Basic Statistics

Mean or Average

The mean or average of a set of values is the sum of the values divided by the number of the values. Symbolically,

\[ \overline{x} = \frac{1}{N} \sum_{i=1}^{N} x_i \]

The mean of a number of repeated measurements of an experimental quantity is the best estimate of the true value of the quantity.

Standard Deviation

Besides a good guess for the true value, we need a way of quantifying how confident in that value we should be. We will use the mean for that guess, but we will have to work a bit harder to estimate the confidence. The first step is to look for an answer to the question, Roughly how far away from the true value is the next measurement apt to be? A good way to estimate this distance is with the standard deviation.

The standard deviation of a set of values is a measure of the typical distance between the average \( (\overline{x}) \) and any given value. It measures the “width” of the distribution of values, as shown in the figure, which has a mean of 3 and a standard deviation of 1.
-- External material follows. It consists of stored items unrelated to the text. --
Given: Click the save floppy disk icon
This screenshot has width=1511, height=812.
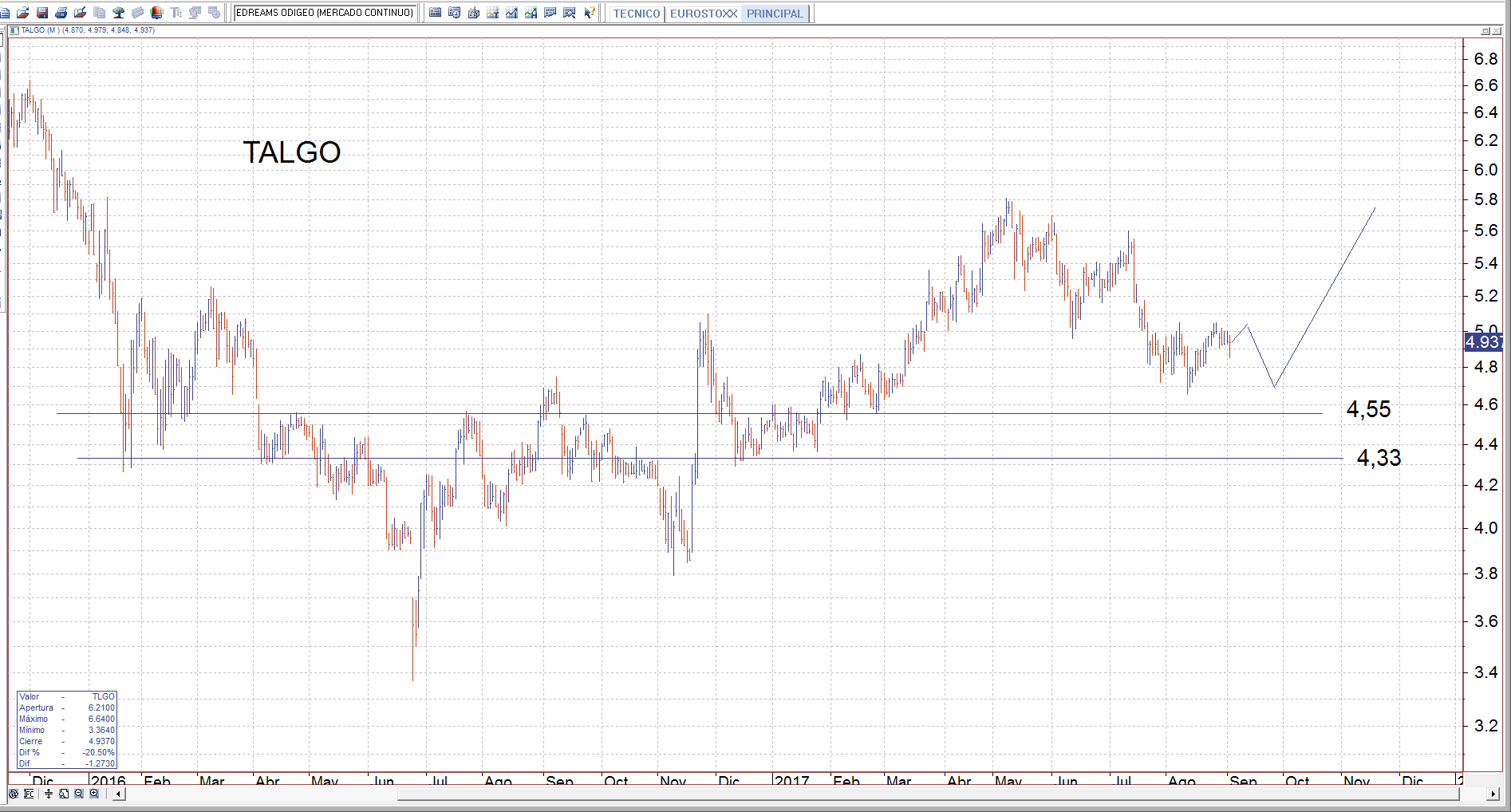Looking at the screenshot, I should 41,13.
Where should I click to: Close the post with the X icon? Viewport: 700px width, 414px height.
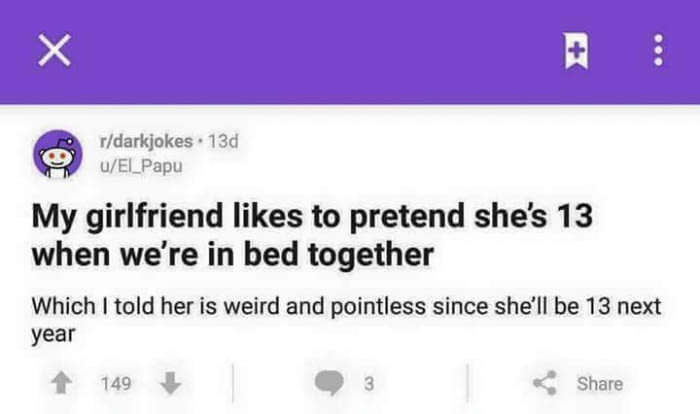tap(54, 50)
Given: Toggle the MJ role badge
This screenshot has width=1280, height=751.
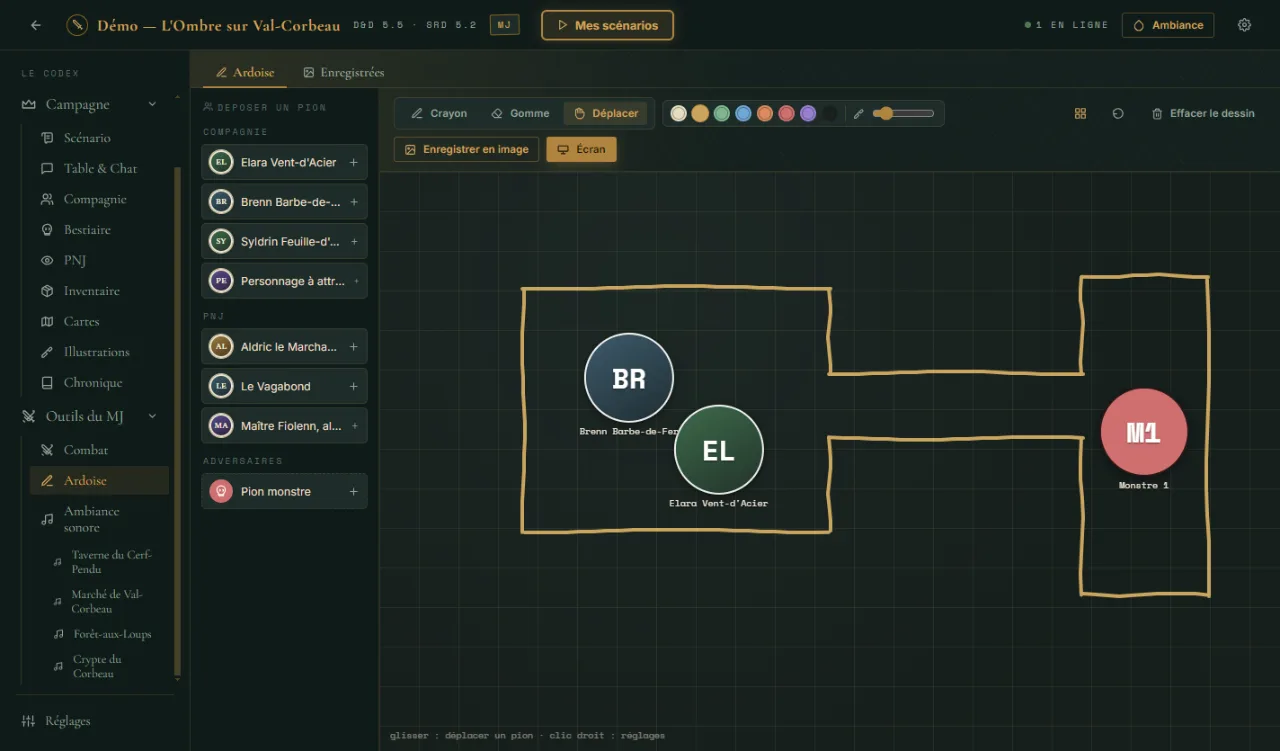Looking at the screenshot, I should tap(504, 25).
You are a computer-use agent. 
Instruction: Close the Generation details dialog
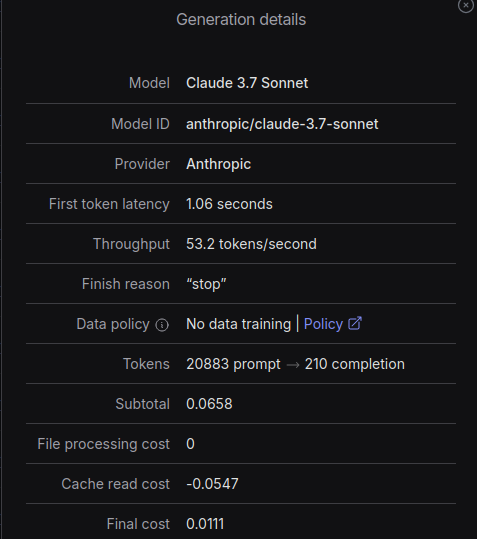[x=466, y=6]
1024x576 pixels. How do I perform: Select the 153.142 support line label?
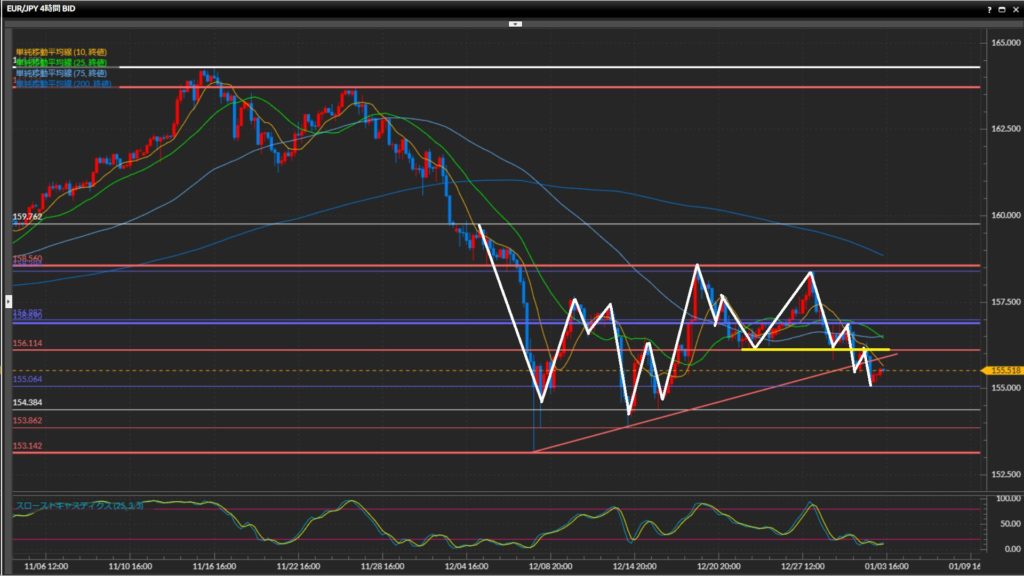click(x=27, y=445)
Imagine plotting a histogram of the horizontal distance \( x \) traveled by a projectile launched from a (rather shoddy) spring-loaded launcher. If the projectile is launched a great many times, the distribution of \( x \) (in meters) might look like that shown in the figure. The shaded region shows the measurements that are within one standard deviation of the mean. This comprises about 68% of the measured values (68% of the total area under the red curve).

The (sample) standard deviation is defined by \[ \sigma_x = \left[ \frac{\sum_{i=1}^{N} \left(x_i - \overline{x} \right)^2}{N-1} \right]^{1/2} \] which looks like a mess, but is really not too hard to understand. Working from inside out, we see that the numerator is of the sum of the square of the “distance” of each point \( x_i \) from the mean \( \overline{x} \). Each of those terms is non-negative, so the sum is greater than or equal to zero. To get the average square you’d think we should divide by \( N \), but it turns out that the right factor for the denominator is \( (N-1) \), because we usually don’t know the mean of the distribution a priori, and so we use the average of our sample to estimate it. (See An Introduction to Error Analysis, Second Edition, by John R. Taylor, p. 100, for a simple discussion, and Appendix E for a more thorough discussion.) Finally, we take the square root of the average square deviation to get the “typical” deviation, since we were adding up the squares of the deviations in the numerator.

Standard Error

When you perform repeated trials of an experiment to obtain the best possible estimate of the value of a physical quantity, as described above, you virtually never obtain the “exact right answer.” Imagine making several launches of the projectile, whose distribution function is shown in the figure above. On each measurement, you have about a 68% chance of obtaining a measurement in the gray region, within one \( \sigma_x \) of the mean. If you make a number of measurements and average them, though, you will obtain average values that cluster ever closer to the true mean as you increase the number of measurements that you average. The more you measure, the better your estimate of the true value.

Unfortunately, the rate at which you improve the measurement gets slower and slower with increasing values of \( N \). The distribution of \( N \)-sample averages narrows around the true mean, and has a width called the standard error or the standard deviation of the mean (SDOM, for short). It is given by

\[ \text{SDOM} = \sigma_{\,\overline{x}} = \frac{\sigma_x}{\sqrt{N}} \]

The standard error is usually the best way to characterize the uncertainty in the average you compute from making \( N \) measurements of the same quantity. So, we typically take the uncertainty to be the standard error:

\[ \delta x \equiv \sigma_{\,\overline{x}} \]

Summary

  • The standard deviation quantifies how far away from the mean the next measurement is apt to be. It is the single-measurement uncertainty.
  • The standard error quantifies how far away from the true value the average of \( N \) measurements is apt to be. It is the \( N \)-measurement uncertainty.